Culture. - Le maire de Lévis me disait, en 1957 : "La population de Lévis est une des plus instruites de la province, à cause du collège surtout... Aux Caisses Populaires, par exemple, on emploie 200 personnes et tous ces gens sont instruits". Quelques jours plus tard, c'était le curé que j'entendais dire : "Ici à Lévis, c'est intéressant, les gens sont instruits, ils sont capables de raisonner leur affaire : ce n'est pas comme dans les milieux ouvriers où il faut prendre les gens par le sentiment". 

Mais cette bonne instruction chez un grand nombre de Lévisiens les éloigne d'autant plus des couches inférieures de la population. La distance sociale a même un caractère écologique assez précis, car la basse-ville et la côte Labadie qui y mène sont souvent considérées comme des secteurs marginaux.

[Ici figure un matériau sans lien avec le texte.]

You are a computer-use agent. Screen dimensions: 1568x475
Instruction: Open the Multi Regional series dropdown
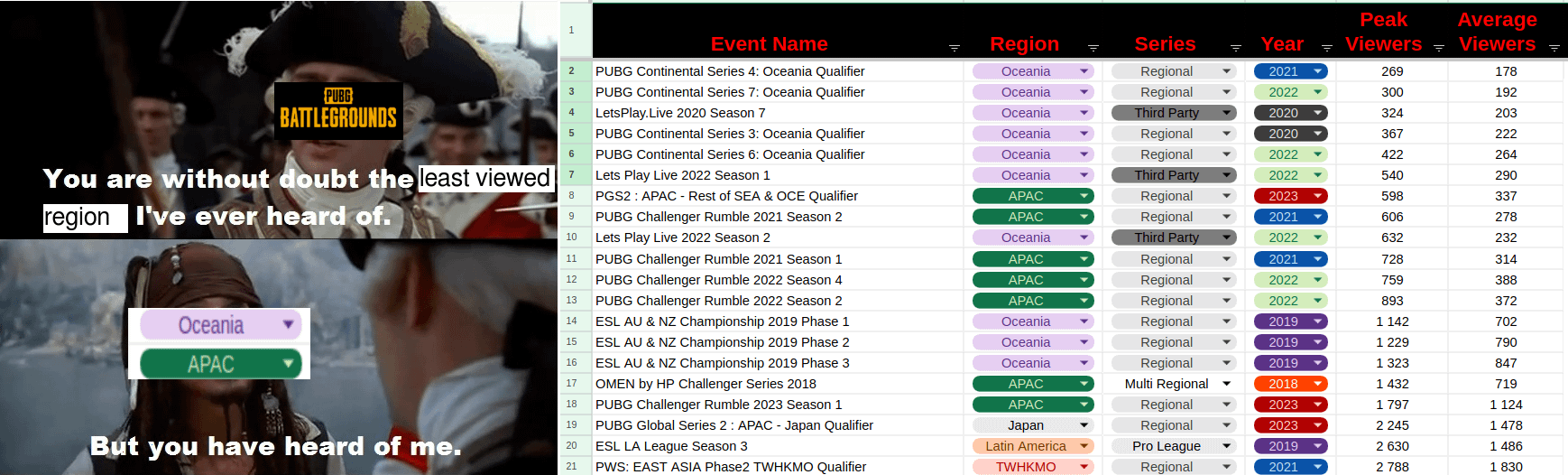[1226, 384]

On parlera des "gars d'Hadlow" (quartier Saint- Laurent), des "gars du canton à Batoche" (alentours de la côte Labadie) comme des durs-à-cuire, etc. 

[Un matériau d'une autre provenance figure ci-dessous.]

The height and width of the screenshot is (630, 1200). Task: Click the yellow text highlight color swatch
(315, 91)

Un vicaire de la paroisse Notre-Dame est conscient de cette distance : “Les gens de la basse-ville et de la côte Labadie, me dit-il, on ne les voit pas, on ne les connaît pas... ils fuient l'église. Les logements de ces secteurs (souvent des taudis) sont loués à des gens pas trop bien, pas trop 'fins'”. Il y a, selon lui, un mur entre le gros de la paroisse et ces secteurs, ainsi qu'entre la paroisse Notre-Dame et la paroisse Sainte-Jeanne d'Arc (le quartier Saint-Laurent). 

L'ensemble de Lévis est de plus en plus pris dans le champ de forces de Québec, d'autant plus que la paroisse, qui autrefois constituait un centre de regroupement, remplit de moins en moins cette fonction depuis dix ou quinze ans. 

On dit parfois de Lévis que c'est une ville morte, que les filles ne trouvent pas à s'y marier. On insiste sur le fait que plusieurs familles, lorsque deux ou trois de leurs membres doivent traverser régulièrement à Québec, déménagent de l'autre côté du fleuve... 

Les anciens curés de la paroisse Notre-Dame demeurent pour les vieux paroissiens le symbole d'une organisation jadis bien vivante, d'un passé glorieux qu'on évoque avec mélancolie, sans qu'on voie très bien quel nouveau centre de rassemblement pourrait redonner à Lévis une "culture" bien à elle... 

 

Position du problème

 

C'est dans ce milieu que j'ai étudié certains aspects de la vie politique municipale, de 1954 à 1957. Les élections de 1957 ont apporté un changement quasi-total dans la composition du Conseil municipal, et l'administration de Lévis en a été modifiée, mais je ne m'occuperai pas ici de ce qui s'est passé alors et depuis. Mon propos n'est pas historique, mais sociologique : par l'étude d'un cas limité dans l'espace et le temps je voudrais circonscrire quelques-uns des problèmes qui me semblent se rattacher, chez nous, à l'organisation municipale. 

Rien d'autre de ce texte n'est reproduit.